RKO-AS45-1 cells treated with 100 nM everolimus were observed to form colonies that were farther distanced from each other compared with those formed by untreated cells (Fig. 5B). A high SF was observed, especially for TOV-21G cells, but the difference between the treated and untreated cells was not statistically significant (Fig. 5C).

According to the aforementioned results, RKO-AS45-1 cells exhibit more EMT characteristics after treatment with 100 nM everolimus. Therefore, this cell line was selected for the TEER assay. The TEER of the RKO-AS45-1 monolayer started to decrease at 48 h post-treatment with TGF-α and everolimus, indicating changes in the integrity of the cell monolayer. However, no significant differences were observed among the treatments (Fig. 5D).

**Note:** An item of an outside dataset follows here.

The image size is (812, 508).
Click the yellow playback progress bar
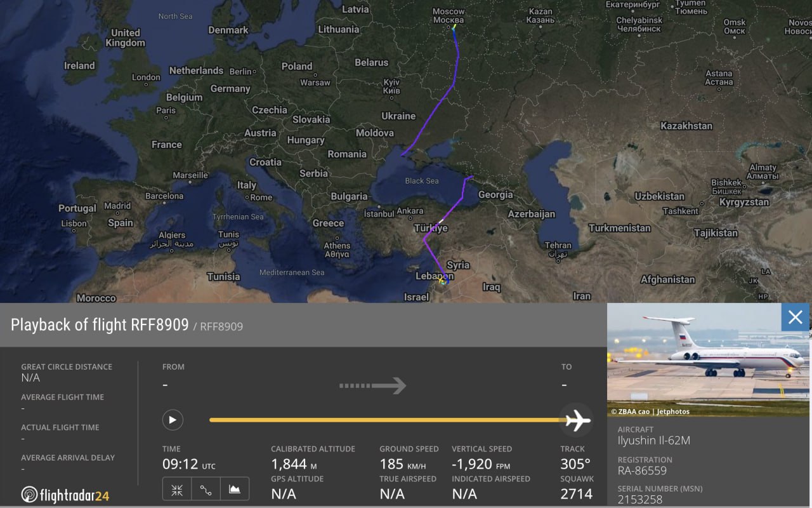[381, 420]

The analysis in the STRING database was performed to explore the PPIs of the EMT targets evaluated in the present study (Fig. 6). No mutations were identified in the EMT genes in BT-549 and TOV-21G cells (Table II). For the RKO cell line, missense mutations were identified in the TGFB1 and P-cadherin genes, and nonsense mutations were identified in ZEB1.